● **文書本文**
極少数のエリートに支配される世界政府は実現するのか?

2024/05/18
更新: 2024/05/18

まあ、少なくとも「世界政府」にとっては一つの後退だろう。

イーロン・マスク氏は、オーストラリアのシドニーで起きた襲撃事件を巡り、豪政府のインターネット監視機関「電子安全委員会」がX(旧Twitter)に投稿された映像を削除するよう要求したことに反発し、「アルバニージー首相は地球全体の管轄権を持つと考えているのだろうか」を批判した。

オーストラリアの裁判所は、電子安全委に対し、「 一国が世界に検閲を課すことはできない。Xは、国内法には従わなければならないが、世界法には従わない」とマスク氏の発言を擁護した。

これは本当に深刻な問題を提起している。つまり、世界を牛耳る政府権力はどれほどの脅威なのだろうか?

夢見がちで、おっちょこちょいで、時に恐ろしい知識人たちは、何世紀にもわたって世界政府を夢見てきた。もしあなたが十分に裕福で賢いなら、その考えは永遠の誘惑のようだ。擁護者のリストには、アルベルト・アインシュタイン、アイザック・アシモフ、ウォルター・クロンカイト、バックミンスター・フラーが名を連ねている。

● **提供情報**

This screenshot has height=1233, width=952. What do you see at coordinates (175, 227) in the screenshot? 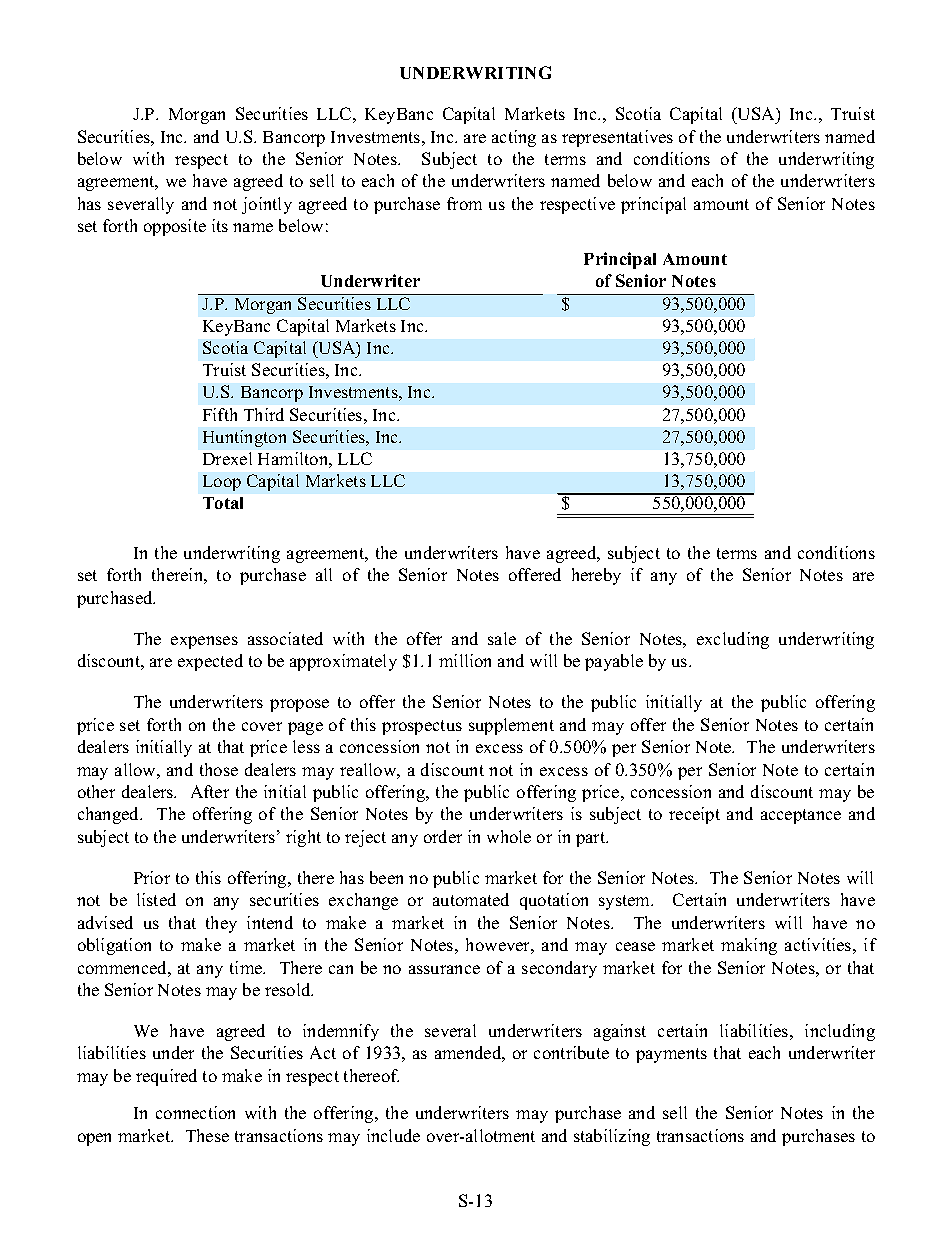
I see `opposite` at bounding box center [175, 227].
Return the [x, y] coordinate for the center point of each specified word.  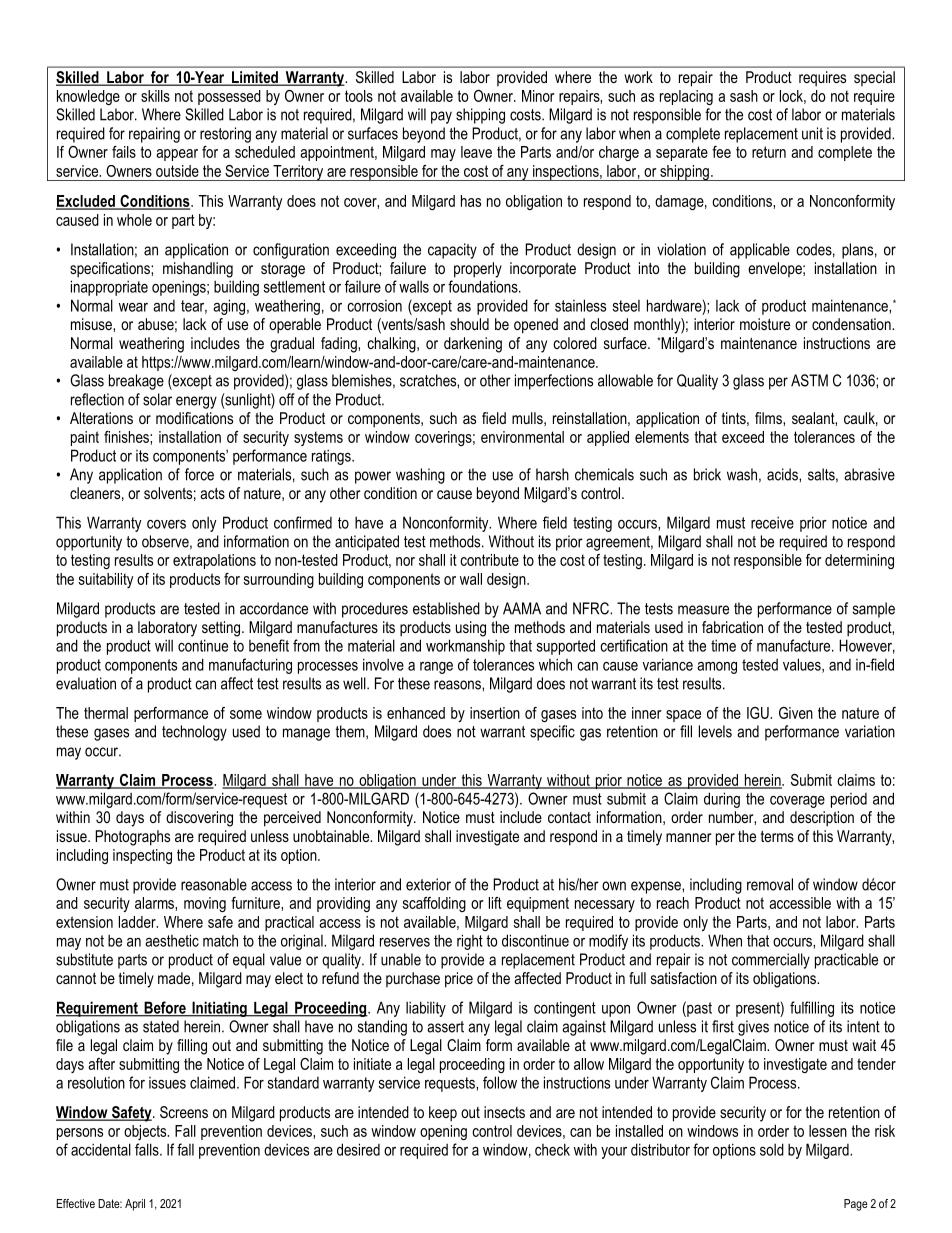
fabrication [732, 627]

● **課題の内容**
世界政府についての文章を、一字も変えずに最初から最後まで書き写してください。 答えには本文の内容だけを使ってください。

● **最終結果**
極少数のエリートに支配される世界政府は実現するのか?

2024/05/18
更新: 2024/05/18

まあ、少なくとも「世界政府」にとっては一つの後退だろう。

イーロン・マスク氏は、オーストラリアのシドニーで起きた襲撃事件を巡り、豪政府のインターネット監視機関「電子安全委員会」がX(旧Twitter)に投稿された映像を削除するよう要求したことに反発し、「アルバニージー首相は地球全体の管轄権を持つと考えているのだろうか」を批判した。

オーストラリアの裁判所は、電子安全委に対し、「 一国が世界に検閲を課すことはできない。Xは、国内法には従わなければならないが、世界法には従わない」とマスク氏の発言を擁護した。

これは本当に深刻な問題を提起している。つまり、世界を牛耳る政府権力はどれほどの脅威なのだろうか?

夢見がちで、おっちょこちょいで、時に恐ろしい知識人たちは、何世紀にもわたって世界政府を夢見てきた。もしあなたが十分に裕福で賢いなら、その考えは永遠の誘惑のようだ。擁護者のリストには、アルベルト・アインシュタイン、アイザック・アシモフ、ウォルター・クロンカイト、バックミンスター・フラーが名を連ねている。